| Problem statement |
Beginning with the line below that contains "Click empty area of the gray header bar" and ending with the line that contains "How do I perform: Click the Nasza", retype every line exactly. Pictures are not copied.

| Records shown |
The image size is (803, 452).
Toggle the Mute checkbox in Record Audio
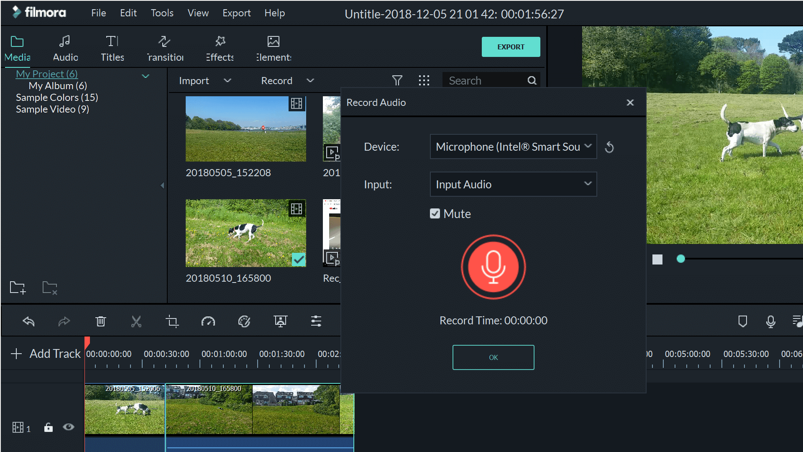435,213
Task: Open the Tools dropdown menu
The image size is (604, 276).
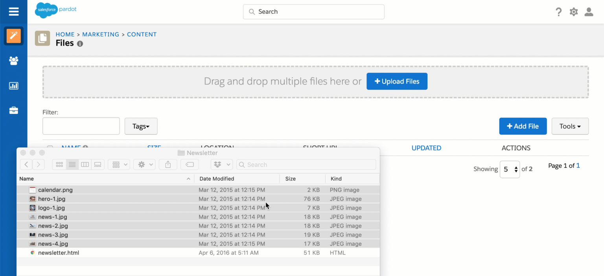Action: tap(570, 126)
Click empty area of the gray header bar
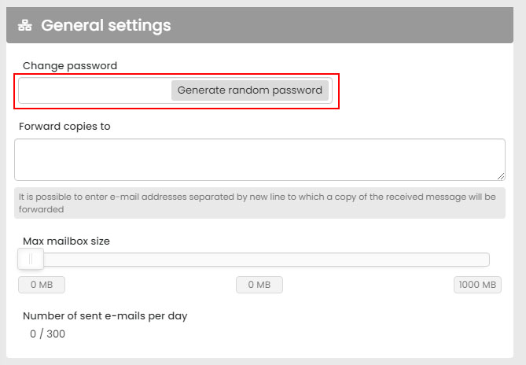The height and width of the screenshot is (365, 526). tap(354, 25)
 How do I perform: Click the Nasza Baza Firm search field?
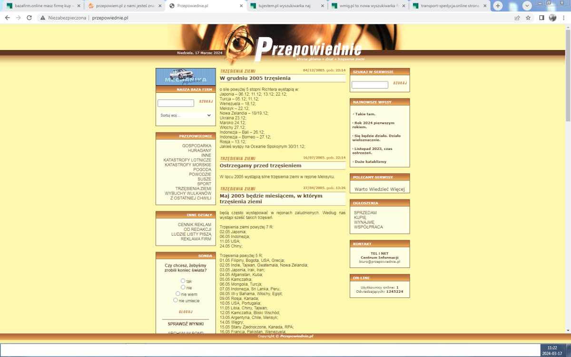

--

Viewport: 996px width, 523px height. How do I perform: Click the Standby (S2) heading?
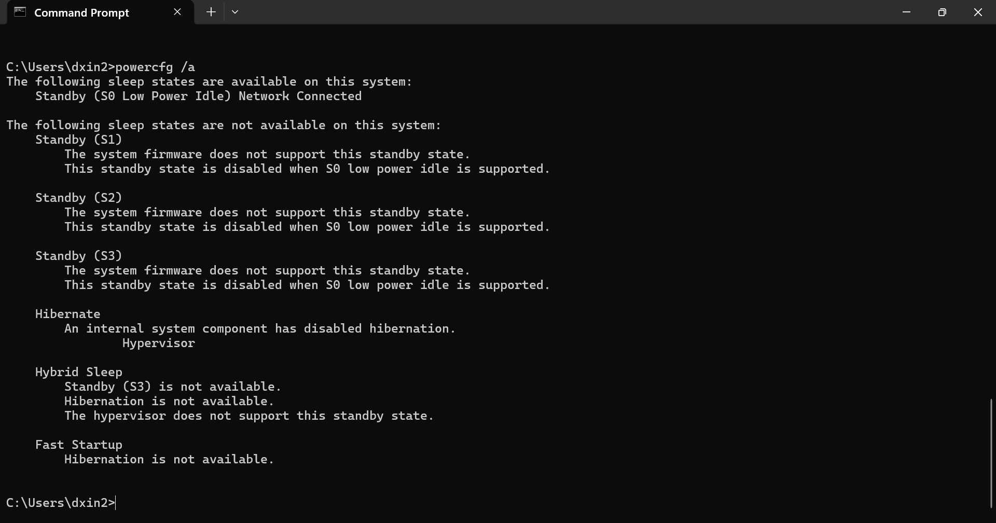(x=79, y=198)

| Solution to the problem |
Click empty area of the gray header bar
The height and width of the screenshot is (365, 526). tap(354, 25)
 How do I perform: Click the Nasza Baza Firm search field?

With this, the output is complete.